TSOL~Dua Puluh Satu✓

82 15 0
                                    

🌑

Masalah muncul bukan karena keadaan, akan tetapi menyangkut tuan rumahnya yang menyambut dengan senang hati atau karena terpaksa.

~Aldivaro Fadransyah⚡

🌑

____________________

Intan memasak pagi ini didapur, menyiapkan nasi goreng. Mungkin ia akan kembali ceria hari ini. Intan memasak, dibantu oleh Bi wati.

"Kamu masak?" Tanya Safa yang tiba-tiba datang dari arah meja makan.

"Iya, masak nasi goreng." Jawabnya, lalu menyiapkan nasi goreng di meja.

"Sini, duduk disamping nenek." Ajaknya, menyuruh intan duduk disampingnya.

Intan kaget, bukan apa. Tidak biasa neneknya berbaik seperti itu, dari dulu Safa hanya akan memarahinya. Namun, intan merasa kehangatan kembali dan menerimanya dengan senang hati.

Intan menyiapkan sepiring nasi untuk Safa dan satu piring untuknya. Setelah intan duduk kaku disamping Safa, neneknya itu hanya tersenyum.

Dari arah tangga, glam melihat semua kejadian itu dipagi hari dengan senyum yang mengembang sempurna membentuk bulan sabit. Melihat keakraban itu kembali, walau ia tak tahu awal kisah hidup ini.

"Glam gak diajak ya?" Godanya dengan wajah yang ditekuk mendekati meja makan.

Intan dan Safa menoleh ke arah sumber suara, terlihat glam yang sudah rapi dengan seragam sekolahnya. Tengah berkacak pinggang, mungkin karena merajuk.
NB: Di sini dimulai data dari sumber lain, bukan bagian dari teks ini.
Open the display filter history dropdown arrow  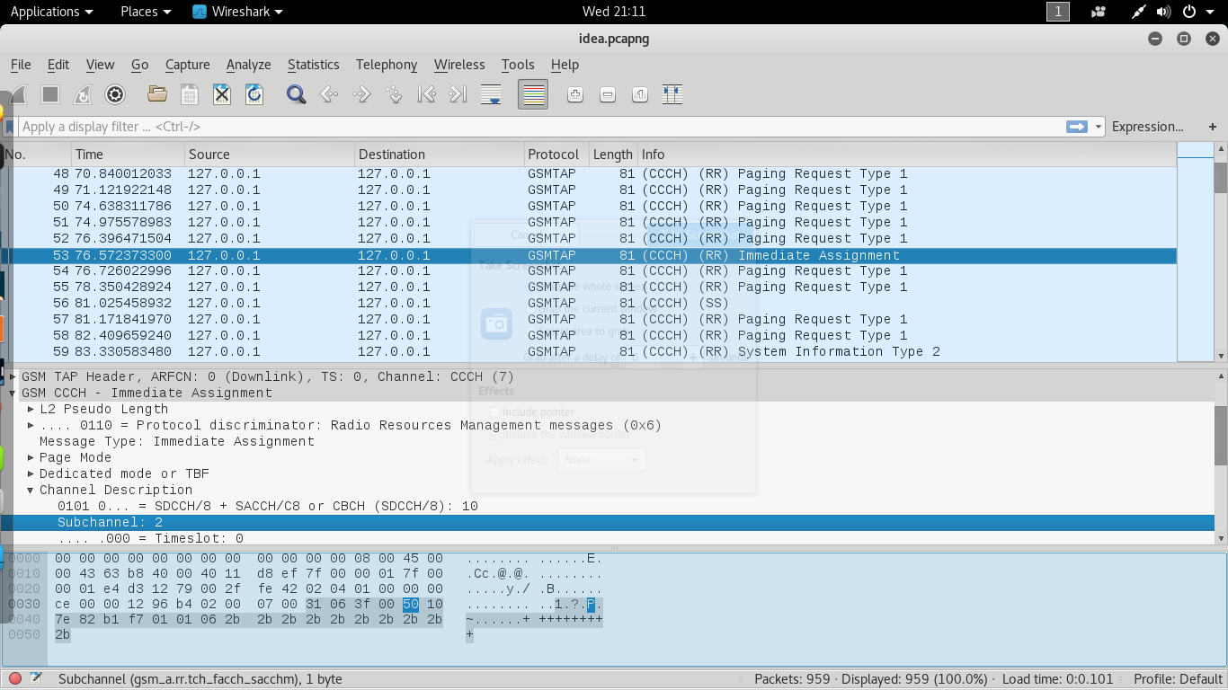[1099, 127]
"Sini, gua siapin. Manja Lo." Tawa intan tercetak jelas terlihat di pandangan Safa yang menghangat.

Setelah beberapa menit acara makan dan berbincang, mereka kembali pada kegiatan masing-masing. Intan dan glam pergi ke sekolah, sedangkan Safa pergi ke kantor.

"Cowok yang kemarin ngajak pulang bareng siapa kak?" Glam bertanya dengan keadaan masih mengemudikan mobil.
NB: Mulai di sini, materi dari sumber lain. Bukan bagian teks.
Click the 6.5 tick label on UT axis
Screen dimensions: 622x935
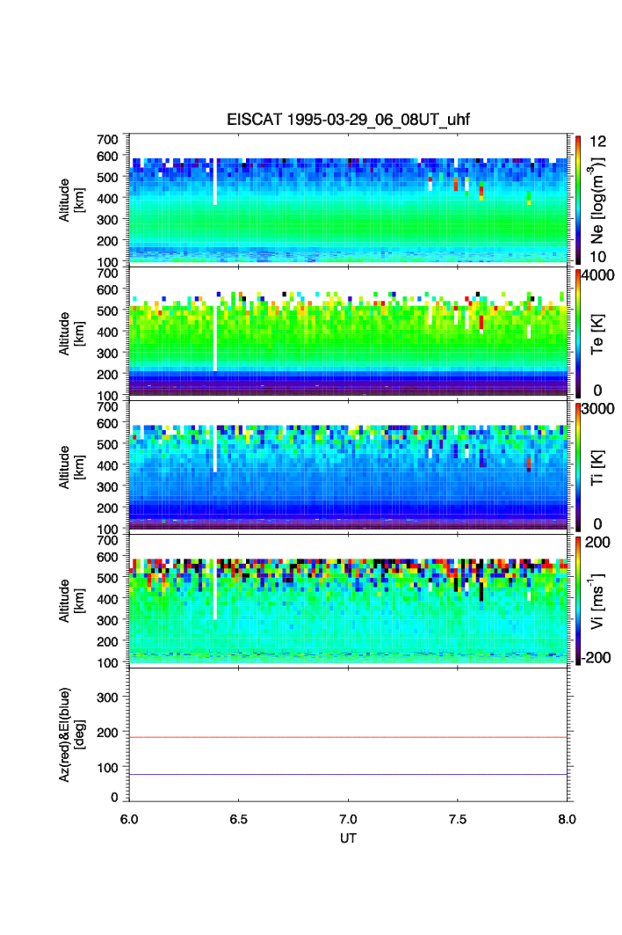[239, 818]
"Itu? Cowok." Jawabnya singkat, masih dengan menatap luar jendela.

"Bang devan mau dikemanakan kak?" Glam mengerem mobil mendadak, membuat kepala intan membentur kaca.
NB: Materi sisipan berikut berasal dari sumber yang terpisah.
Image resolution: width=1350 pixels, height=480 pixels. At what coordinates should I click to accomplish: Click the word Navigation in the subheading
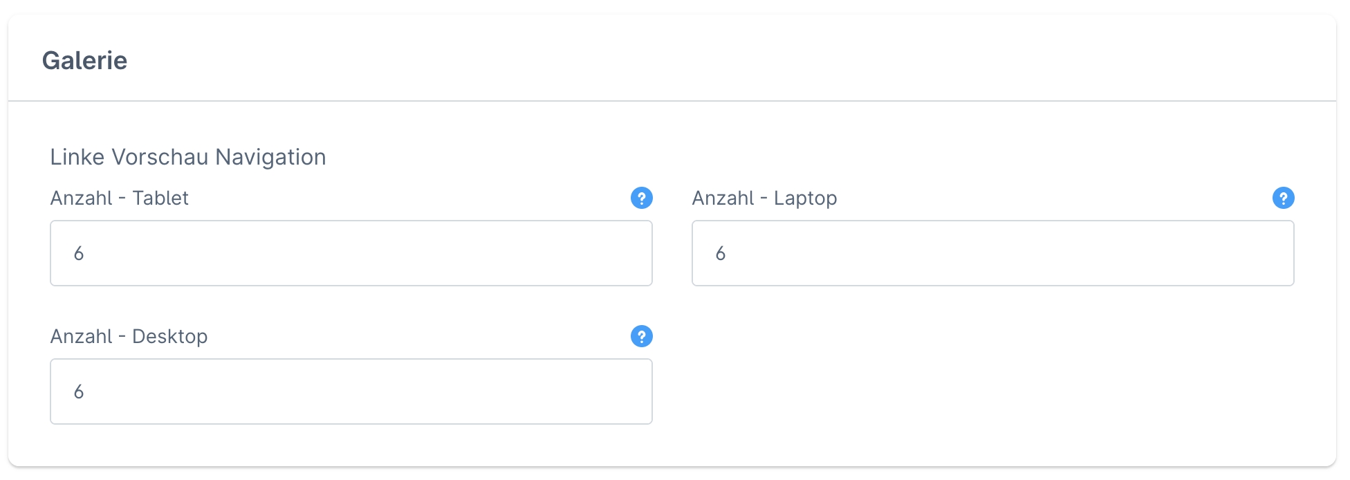point(270,157)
"Sibuk Lo, dia bukan cowok gua, urusan devan biar gua yang tanganin." Kesalnya, glam melajukan mobilnya.

Intan tahu, jika adiknya mengira putra adalah pacarnya memang benar. Tapi mana mungkin ia memberitahu adiknya ini? Glam adalah seorang mulut ember.

"Bukan pacar kan kak?" Tanyanya lagi, intan hanya menggeleng pelan.

"Belum." Jawabnya seadanya, lagi dan lagi glam mengerem mobil mendadak.

Intan merenggut kesal, menatap tajam adiknya itu. Bisa-bisa hari ini kepalanya tidak ada bentuk lagi akibat ulah glam. Spesies yang aneh memang.

"Calon pacar? Kak, inget bang devan." Sungguh, intan ingin menenggelamkan adiknya kelautan saja.

"Kepo lo, sibuk aja sama nyetir yang bener, entar telat lagi." Sungutnya tidak suka.

Glam menghela napas pelan, susah berbicara dengan orang yang sedang kedatangan bulan. Rasanya memakan hati, selalu salah.

Ia melanjutkan laju mobil dengan kecepatan rata-rata, takut masuk sekolah dengan keadaan telat, habis sudah reputasinya sebagai lelaki tampan dan taat peraturan sebagai anak baru.

Sampai disekolah, intan meninggalkan adiknya itu di dalam mobil yang sedang kesusahan membuka sabuk pengamannya. Intan berpikir, toh adiknya sudah mengetahui jalan juga.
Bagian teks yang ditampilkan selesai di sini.